Targeted Rheumatoid Arthritis Therapy Using a Smart Nitric Oxide‐Responsive JAK Inhibition

Abstract Rheumatoid arthritis (RA) is a chronic autoimmune disease marked by persistent synovial inflammation, which leads to cartilage degradation and bone erosion. While Janus kinase (JAK) inhibitors, such as Tofacitinib (Tofa), have shown clinical efficacy in RA treatment, their broad immunosuppressive effects increase the risk of systemic toxicity. To address this challenge, NOR‐Tofa, a Nitric oxide (NO)‐responsive JAK inhibitor conjugate, designed for selective activation in inflamed joints are developed.

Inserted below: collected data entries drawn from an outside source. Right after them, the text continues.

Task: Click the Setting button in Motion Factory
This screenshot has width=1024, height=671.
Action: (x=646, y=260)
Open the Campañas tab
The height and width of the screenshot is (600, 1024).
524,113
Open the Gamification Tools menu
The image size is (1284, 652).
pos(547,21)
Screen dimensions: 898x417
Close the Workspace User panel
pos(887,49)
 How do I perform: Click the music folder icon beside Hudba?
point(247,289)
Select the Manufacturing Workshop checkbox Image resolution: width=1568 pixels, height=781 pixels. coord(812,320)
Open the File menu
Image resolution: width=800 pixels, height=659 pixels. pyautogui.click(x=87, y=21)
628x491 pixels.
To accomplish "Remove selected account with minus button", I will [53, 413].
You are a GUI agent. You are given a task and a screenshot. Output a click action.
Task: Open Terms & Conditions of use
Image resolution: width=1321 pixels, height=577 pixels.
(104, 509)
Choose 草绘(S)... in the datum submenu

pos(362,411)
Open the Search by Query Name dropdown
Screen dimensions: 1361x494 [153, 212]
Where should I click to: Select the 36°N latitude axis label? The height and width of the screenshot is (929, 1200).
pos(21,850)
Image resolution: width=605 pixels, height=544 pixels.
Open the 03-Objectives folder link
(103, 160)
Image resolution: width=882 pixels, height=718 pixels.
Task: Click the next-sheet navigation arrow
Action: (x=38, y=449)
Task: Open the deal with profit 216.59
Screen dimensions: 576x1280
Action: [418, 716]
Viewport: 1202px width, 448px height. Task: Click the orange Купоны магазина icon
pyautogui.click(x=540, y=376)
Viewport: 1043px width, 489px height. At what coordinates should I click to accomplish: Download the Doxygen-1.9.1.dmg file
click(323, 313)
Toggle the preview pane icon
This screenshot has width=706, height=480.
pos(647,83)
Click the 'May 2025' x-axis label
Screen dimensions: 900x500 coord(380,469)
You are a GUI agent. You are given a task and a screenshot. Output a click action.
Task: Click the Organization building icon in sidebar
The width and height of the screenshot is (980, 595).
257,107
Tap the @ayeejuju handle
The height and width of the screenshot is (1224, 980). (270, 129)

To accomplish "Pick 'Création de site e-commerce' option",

NOR‐Tofa incorporates an o ‐phenylenediamine ( o‐ PD) moiety, allowing for NO‐mediated drug release at inflammation sites. Structural characterization confirmed the successful synthesis and NO‐responsiveness of NOR‐Tofa, which exhibited potent JAK inhibition upon activation. In vitro studies using LPS‐stimulated macrophages demonstrated that NOR‐Tofa effectively suppressed JAK‐STAT signaling and reduced the expression of pro‐inflammatory cytokines. In vivo, a collagen‐induced arthritis (CIA) mouse model revealed that NOR‐Tofa treatment significantly alleviated arthritis symptoms and preserved joint structure, with dose‐dependent therapeutic efficacy. Pharmacokinetic analysis indicated that NOR‐Tofa minimized systemic exposure to tofacitinib while selectively activating in inflamed joints, thereby reducing off‐target effects. Moreover, hematological and acute toxicity assessments confirmed the improved safety profile of NOR‐Tofa compared to Tofacitinib. These findings establish NO‐responsive drug activation as a promising strategy for RA treatment, offering a more targeted and safer alternative to conventional JAK inhibitors.